• Activity
Each entry below is to be restated word for word, with no pictures carried over.

• Data for the task
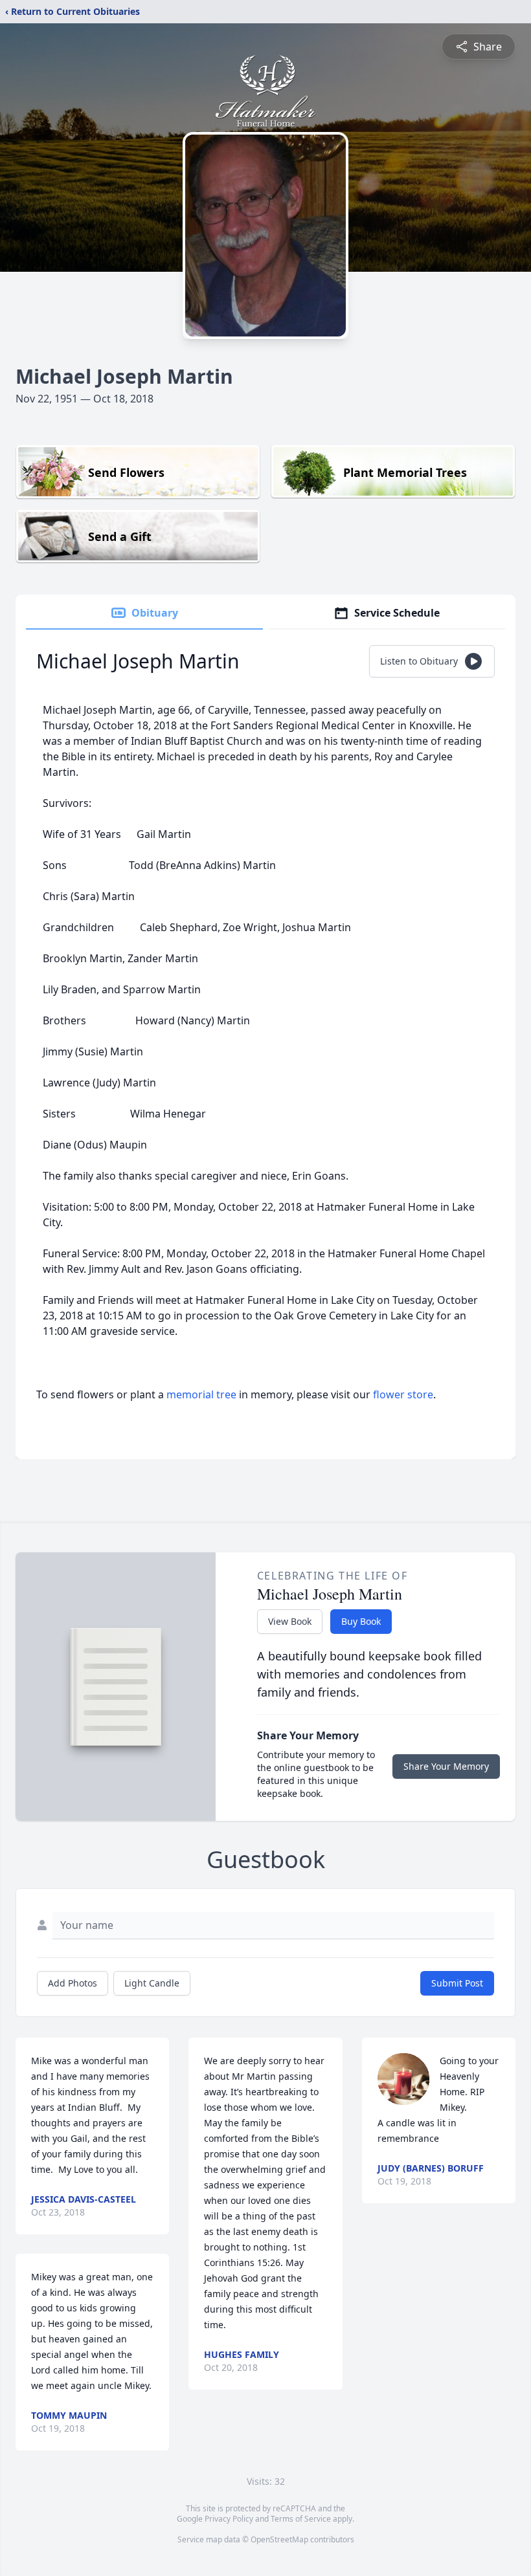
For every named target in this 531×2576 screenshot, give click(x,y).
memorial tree (201, 1394)
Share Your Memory (446, 1766)
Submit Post (457, 1983)
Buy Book (361, 1621)
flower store (403, 1394)
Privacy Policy (229, 2518)
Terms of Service (301, 2518)
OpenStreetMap (279, 2539)
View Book (289, 1621)
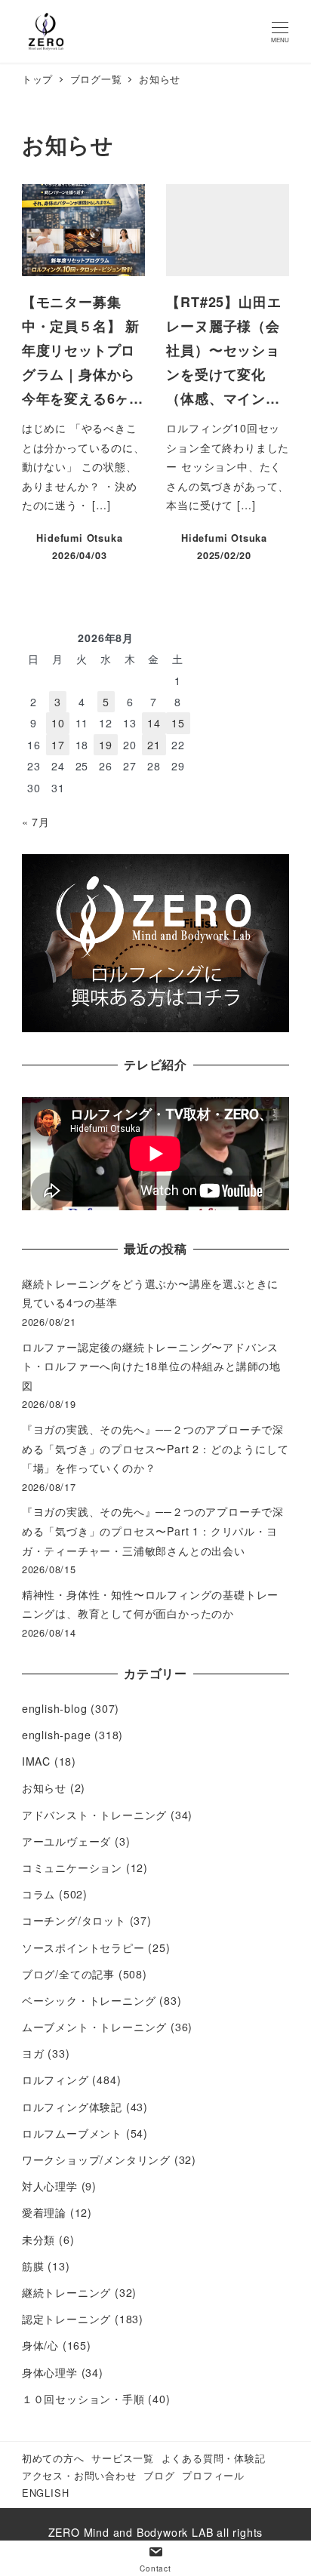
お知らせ (44, 1787)
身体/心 (40, 2345)
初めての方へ (53, 2458)
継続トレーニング (66, 2292)
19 (105, 744)
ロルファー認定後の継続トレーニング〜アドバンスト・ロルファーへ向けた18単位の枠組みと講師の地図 (151, 1366)
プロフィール (213, 2475)
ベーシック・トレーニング (89, 2000)
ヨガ (33, 2053)
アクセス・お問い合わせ (79, 2475)
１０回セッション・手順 (83, 2398)
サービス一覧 (122, 2458)
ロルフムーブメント (72, 2133)
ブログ (158, 2475)
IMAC (36, 1761)
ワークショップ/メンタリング (96, 2159)
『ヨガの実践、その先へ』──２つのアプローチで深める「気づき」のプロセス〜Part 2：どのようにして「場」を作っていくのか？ (155, 1448)
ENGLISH (45, 2492)
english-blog (55, 1708)
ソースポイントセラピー (83, 1947)
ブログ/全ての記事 (68, 1973)
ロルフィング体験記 (72, 2106)
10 (58, 722)
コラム (38, 1893)
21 (154, 744)
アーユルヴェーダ (66, 1841)
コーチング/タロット (74, 1920)
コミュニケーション (72, 1867)
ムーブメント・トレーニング (94, 2026)
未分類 (38, 2239)
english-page (56, 1734)
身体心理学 (50, 2372)
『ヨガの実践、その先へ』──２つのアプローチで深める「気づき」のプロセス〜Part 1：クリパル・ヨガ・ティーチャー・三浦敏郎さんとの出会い (153, 1530)
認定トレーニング (66, 2318)
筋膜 (33, 2265)
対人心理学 (50, 2185)
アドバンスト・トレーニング (94, 1814)
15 (178, 722)
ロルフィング (55, 2079)
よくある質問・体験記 (214, 2458)
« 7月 (36, 821)
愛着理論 (44, 2212)
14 (154, 722)
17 (58, 744)
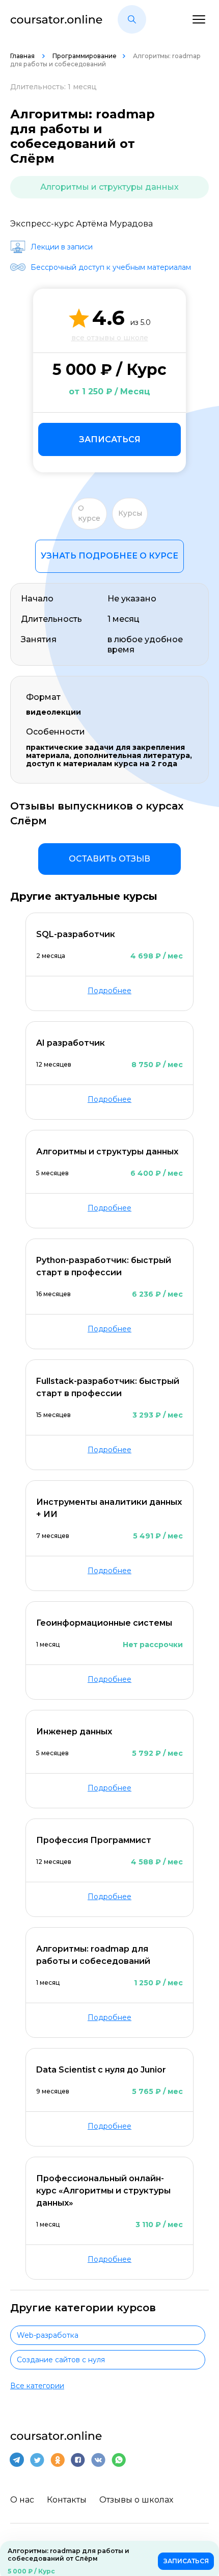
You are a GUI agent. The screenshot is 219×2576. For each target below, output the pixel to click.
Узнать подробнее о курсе (109, 556)
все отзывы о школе (109, 337)
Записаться (110, 439)
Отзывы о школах (136, 2500)
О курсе (89, 513)
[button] (132, 19)
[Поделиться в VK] (98, 2460)
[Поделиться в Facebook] (78, 2460)
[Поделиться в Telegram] (17, 2460)
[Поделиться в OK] (57, 2460)
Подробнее (109, 990)
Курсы (130, 513)
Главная (23, 56)
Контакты (67, 2500)
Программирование (84, 56)
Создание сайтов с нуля (61, 2359)
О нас (22, 2500)
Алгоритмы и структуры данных (109, 187)
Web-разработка (47, 2335)
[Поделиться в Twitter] (37, 2460)
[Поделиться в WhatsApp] (119, 2460)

• Solved exercise
For every named target in this 531×2576 screenshot, give click(x,y).
memorial tree (201, 1394)
Share Your Memory (446, 1766)
Submit Post (457, 1983)
Buy Book (361, 1621)
flower store (403, 1394)
Privacy Policy (229, 2518)
Terms of Service (301, 2518)
OpenStreetMap (279, 2539)
View Book (289, 1621)
お知らせ (44, 1787)
身体/心 (40, 2345)
初めての方へ (53, 2458)
継続トレーニング (66, 2292)
19 (105, 744)
ロルファー認定後の継続トレーニング〜アドバンスト・ロルファーへ向けた18単位の枠組みと講師の地図 (151, 1366)
プロフィール (213, 2475)
ベーシック・トレーニング (89, 2000)
ヨガ (33, 2053)
アクセス・お問い合わせ (79, 2475)
１０回セッション・手順 (83, 2398)
サービス一覧 (122, 2458)
ロルフムーブメント (72, 2133)
ブログ (158, 2475)
IMAC (36, 1761)
ワークショップ/メンタリング (96, 2159)
『ヨガの実践、その先へ』──２つのアプローチで深める「気づき」のプロセス〜Part 2：どのようにして「場」を作っていくのか？ (155, 1448)
ENGLISH (45, 2492)
english-blog (55, 1708)
ソースポイントセラピー (83, 1947)
ブログ/全ての記事 (68, 1973)
ロルフィング体験記 (72, 2106)
10 (58, 722)
コラム (38, 1893)
21 (154, 744)
アーユルヴェーダ (66, 1841)
コーチング/タロット (74, 1920)
コミュニケーション (72, 1867)
ムーブメント・トレーニング (94, 2026)
未分類 (38, 2239)
english-page (56, 1734)
身体心理学 (50, 2372)
『ヨガの実践、その先へ』──２つのアプローチで深める「気づき」のプロセス〜Part 1：クリパル・ヨガ・ティーチャー・三浦敏郎さんとの出会い (153, 1530)
認定トレーニング (66, 2318)
筋膜 (33, 2265)
対人心理学 (50, 2185)
アドバンスト・トレーニング (94, 1814)
15 (178, 722)
ロルフィング (55, 2079)
よくある質問・体験記 (214, 2458)
« 7月 (36, 821)
愛着理論 (44, 2212)
14 (154, 722)
17 (58, 744)
You are a GUI agent. The screenshot is 219×2576. For each target below, output the pixel to click.
Узнать подробнее о курсе (109, 556)
все отзывы о школе (109, 337)
Записаться (110, 439)
Отзывы о школах (136, 2500)
О курсе (89, 513)
[button] (132, 19)
[Поделиться в VK] (98, 2460)
[Поделиться в Facebook] (78, 2460)
[Поделиться в Telegram] (17, 2460)
[Поделиться в OK] (57, 2460)
Подробнее (109, 990)
Курсы (130, 513)
Главная (23, 56)
Контакты (67, 2500)
Программирование (84, 56)
Создание сайтов с нуля (61, 2359)
О нас (22, 2500)
Алгоритмы и структуры данных (109, 187)
Web-разработка (47, 2335)
[Поделиться в Twitter] (37, 2460)
[Поделиться в WhatsApp] (119, 2460)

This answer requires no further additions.